Thule

Greenlanders: Nobody’s Fools

This is my friend, Lars, who I had the great pleasure of meeting in 1998 in Sisimiut, Greenland. He took me seal hunting with his family, at a fjord just north of the coastal city. I did this trip with his brother and father.

This past week, from March 23 to 28, 2025, the world again saw Greenland and Greenlanders at the center of a global security debate if the United States could assert control of Greenland, beyond longstanding and existing security arrangements that have seen U.S. military on the island continuously since World War II.

After the snow settled, one outcome was clear: Greenlanders are nobody’s fools.

The mostly ethnical Inuit population have called the more than 830,000-square-mile arctic island, the world’s largest, their home for nearly 5,000 years. Today, Greenlanders number about 57,000 residents, of which nearly 90 percent claim ethnic Inuit identity.

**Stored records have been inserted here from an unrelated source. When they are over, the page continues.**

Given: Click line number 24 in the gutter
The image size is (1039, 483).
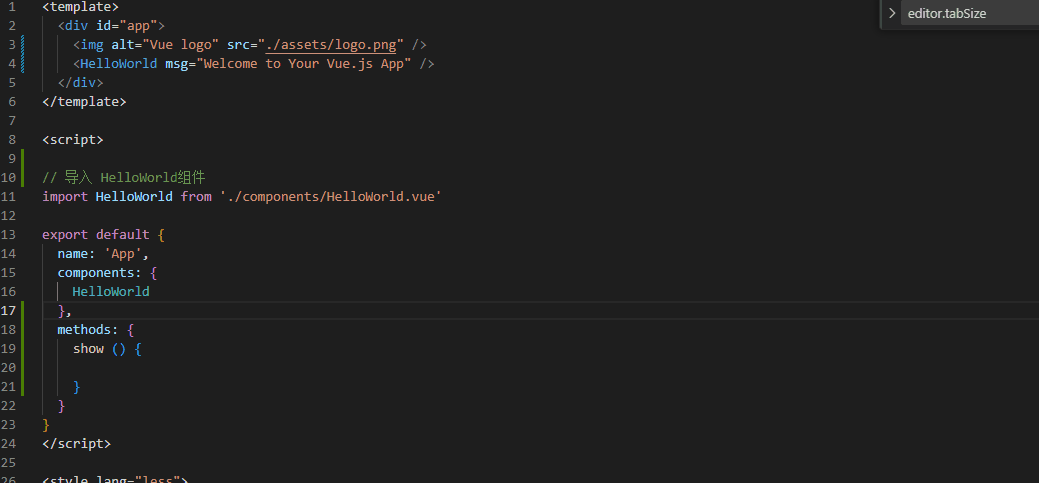Looking at the screenshot, I should [x=9, y=443].
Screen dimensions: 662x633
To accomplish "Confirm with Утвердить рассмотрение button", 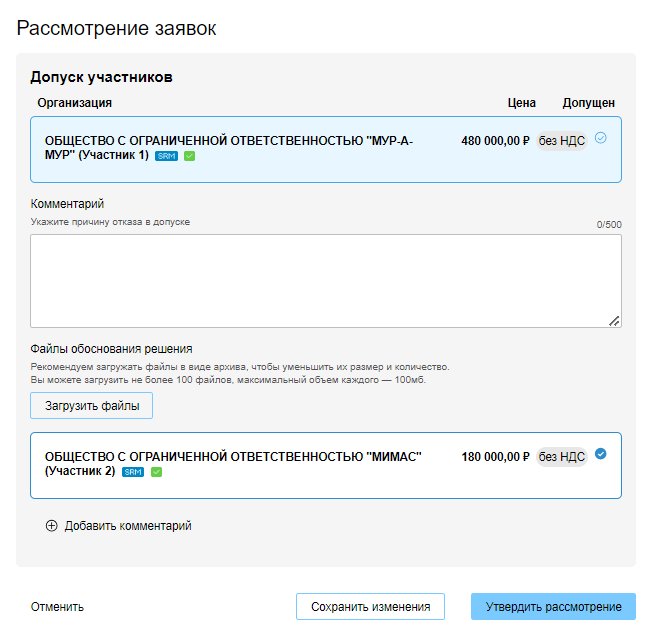I will (x=553, y=607).
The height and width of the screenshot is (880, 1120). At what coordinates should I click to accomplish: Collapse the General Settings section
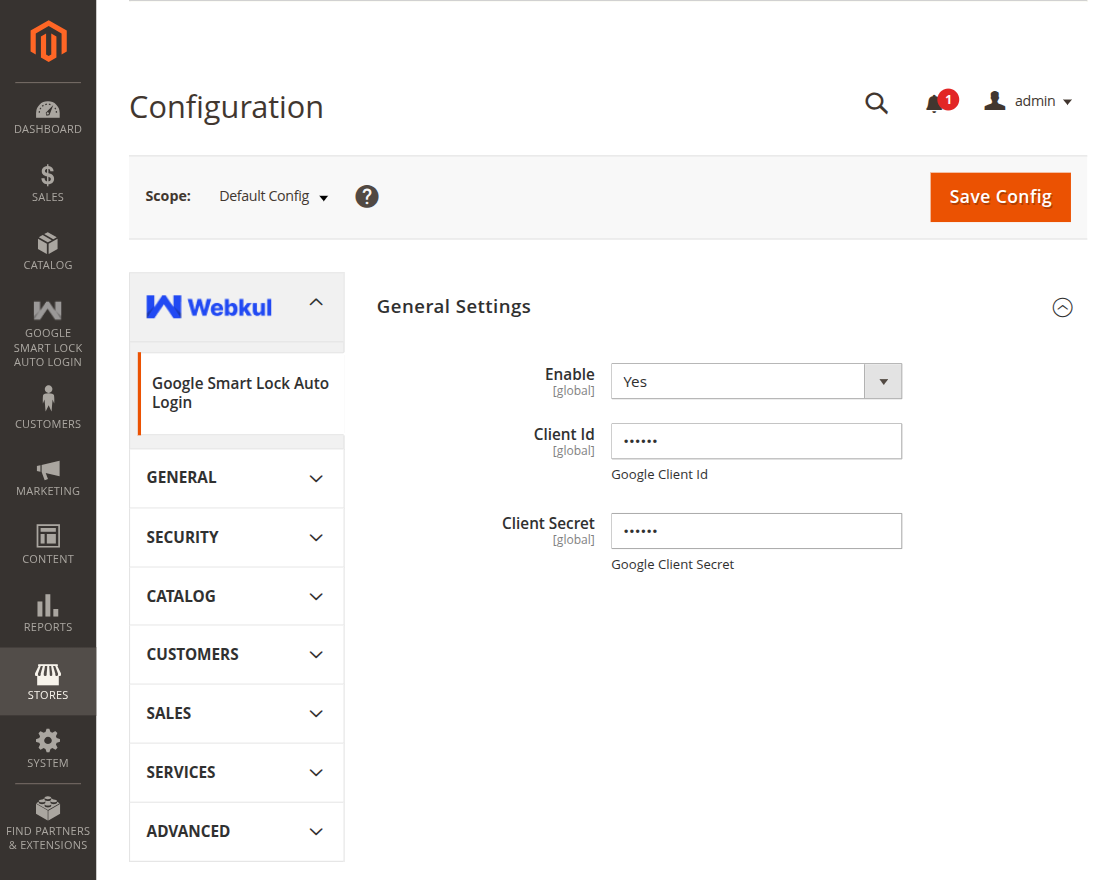point(1062,308)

They are smart, resilient, and fiercely grounded in their identity as descendants for nearly five millennia of their homeland, what they call Kalaallit Nunaat in their Greenlandic language.

They are not pawns, patsies, or stupid.

I can say this based on my own experience, having befriended many residents there during my visits in 1998, 1999, and 2000. During my trips now more than a quarter century ago, I had lively discussions with Greenlanders who shared divergent views of becoming independent or staying aligned under semiautonomous status with Denmark.

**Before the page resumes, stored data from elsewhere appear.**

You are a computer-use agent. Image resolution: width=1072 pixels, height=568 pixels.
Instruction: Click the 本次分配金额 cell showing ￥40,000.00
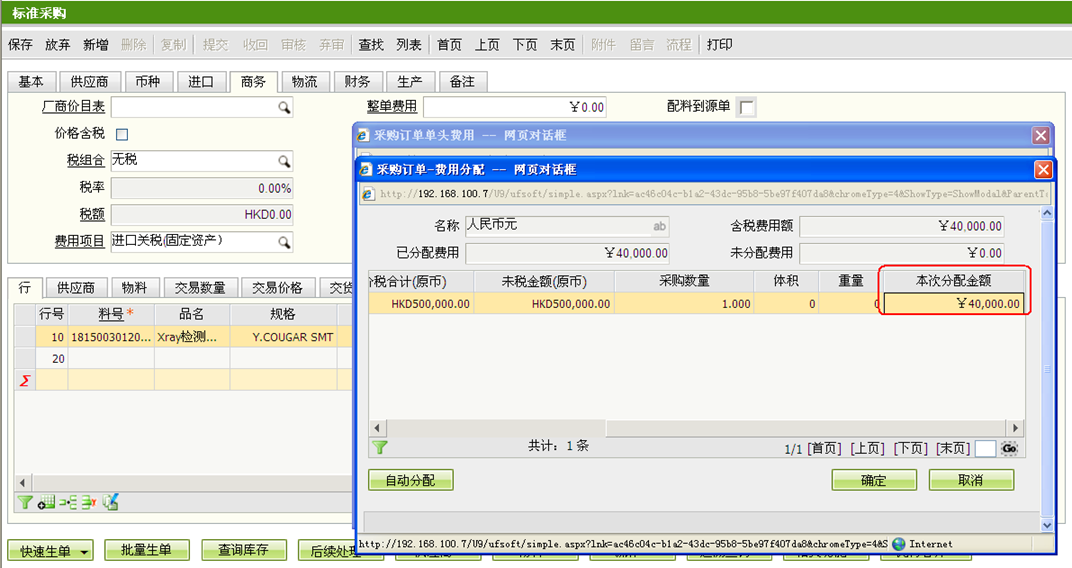[x=953, y=304]
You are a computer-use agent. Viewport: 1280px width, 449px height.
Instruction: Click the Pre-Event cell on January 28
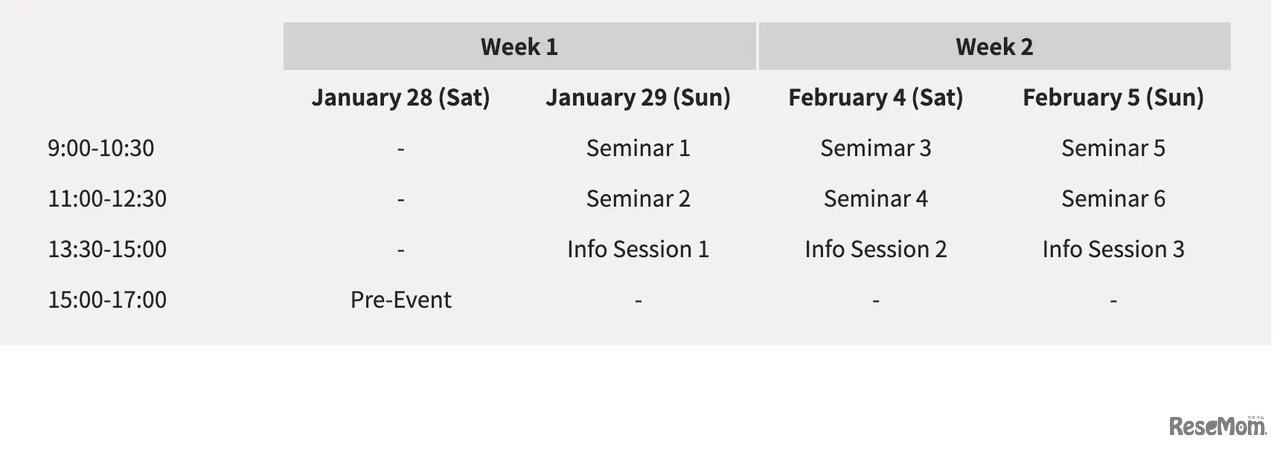[x=400, y=299]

What is clear is that Greenlanders made abundantly clear to the world they are opposed to coming under greater military and political control of the United States, as announced by the Trump administration.

(See my full story on the significance of Trump administration’s plan to take full control of Greenland on my website.)

Grandpa’s role building an air base at the top of the world

In the early 1950s, a sheet metal worker from Detroit providing for his wife and two kids saw an advertisement for his trade to work in Greenland. He flew there, via Newfoundland, and helped to build a new U.S. air base called Thule. It was built where Inuit had traveled and traded for thousands of years, and still lived. Thule played a key rule during the Cold War as an intercontinental ballistic missile station and air station. This also was the time when the U.S. Air Force continually had nuclear-armed B-52 bombers airborne at all times. During the height of the cold war, these nuclear-armed bombers landed and one even crashed there, to the dismay of Denmark, which includes the vast island in its kingdom as a home rule territory. (I read about this story on my flight to Greenland on a Greenland Air inflight magazine.)

This is how Thule looked when my grandfather took this photo. He described being able to bowl at a bowling alley there and leaving before his contract was completed, as he missed his wife, my grandmother. He never met the locals because the U.S. military had strict prohibitions to prevent the contractors from meeting with the resident Greenlanders. At the time, they wore traditional dress, he recalled. Decades later, he gave me the slides he took.

I still would like to visit Thule one day. I never got that far north, as one still needed special permission to visit the U.S. run airbase when I visited Greenland for the first time more than 15 years ago.